After getting her lunch, I drove her to school. There is a gal she is friends with that she and her friends sometimes find irritating. We know their whole family well. They go to our church and Tim has done floors for several of them too. This girl’s aunt is dying. I just spoke to her father(it’s his sister) in church yesterday. His mom had to move in to care for her and they have stopped all treatment. She has metastatic liver cancer. They thought she beat it a few years back. It returned. I told Liv, “I know that Britt can be a pain, but be nice to her. Her aunt is dying.” This is a childless aunt who is always so great to her nieces and nephews, so I compared her to my sister, who is similar that way. I said this is a horrible thing.

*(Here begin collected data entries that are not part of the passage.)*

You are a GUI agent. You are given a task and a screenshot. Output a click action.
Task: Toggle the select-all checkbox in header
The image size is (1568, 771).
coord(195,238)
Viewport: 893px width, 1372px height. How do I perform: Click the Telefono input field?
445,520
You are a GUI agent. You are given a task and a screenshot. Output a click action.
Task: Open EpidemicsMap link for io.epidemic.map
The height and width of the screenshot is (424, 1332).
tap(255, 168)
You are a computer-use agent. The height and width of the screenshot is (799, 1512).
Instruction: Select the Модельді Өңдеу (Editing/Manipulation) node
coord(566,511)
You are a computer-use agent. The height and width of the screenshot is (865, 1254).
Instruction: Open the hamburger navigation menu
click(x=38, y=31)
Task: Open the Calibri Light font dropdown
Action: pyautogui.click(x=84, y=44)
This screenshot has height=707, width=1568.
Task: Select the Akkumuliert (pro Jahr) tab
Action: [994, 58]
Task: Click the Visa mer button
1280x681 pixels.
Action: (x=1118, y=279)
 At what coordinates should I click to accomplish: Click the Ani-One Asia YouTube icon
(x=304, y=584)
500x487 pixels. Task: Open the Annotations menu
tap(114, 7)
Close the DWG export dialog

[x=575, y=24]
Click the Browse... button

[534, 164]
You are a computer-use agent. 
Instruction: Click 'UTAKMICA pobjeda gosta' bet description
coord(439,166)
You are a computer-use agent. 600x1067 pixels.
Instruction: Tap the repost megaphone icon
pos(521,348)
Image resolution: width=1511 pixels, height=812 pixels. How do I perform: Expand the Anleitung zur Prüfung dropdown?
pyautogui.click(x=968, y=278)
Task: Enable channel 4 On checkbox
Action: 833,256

Britt’s grandmother is watching her child die and it’s hard for all of them. I told her that everyone has their trials in life and you should always remember that and try to be kind.

One of her favorite songs had come on the radio and we laughed because the first line is, “when your legs don’t work like they used to” or something like that. Having just found out that her patellas go places they’re not supposed to, she told me that she and her friend, Emily, who has the same thing, always point to their knees when they hear the line. I told her that she is a very lucky girl and to remember that if you have your health, that’s the most important thing. I said what you have here is a common thing and no big deal but there are so many kids dealing with poor health or serious learning disabilities, and she knows some. I said, “you have none of that. Your brain works great and your body too. You are a lucky girl. Be grateful for that Grace in your life.” I hope some of these things I tell her sink in to that brain of hers. The kid doesn’t listen to me much. But, it’s hard to have that thought run through my head, silently, whenever I tell her something like this, because her luck isn’t great where her dad’s health is concerned. And his bad health is enough to severely affect her life. Very sad. Very hard. Everything is different for us. Every situation is changed because MM is in the picture. And it’s just something we have to deal with. For today, my husband and I are holding on to the fact that she is healthy. We know not every parent can say that about their kid right now. We are grateful. We are blessed. And we move forward.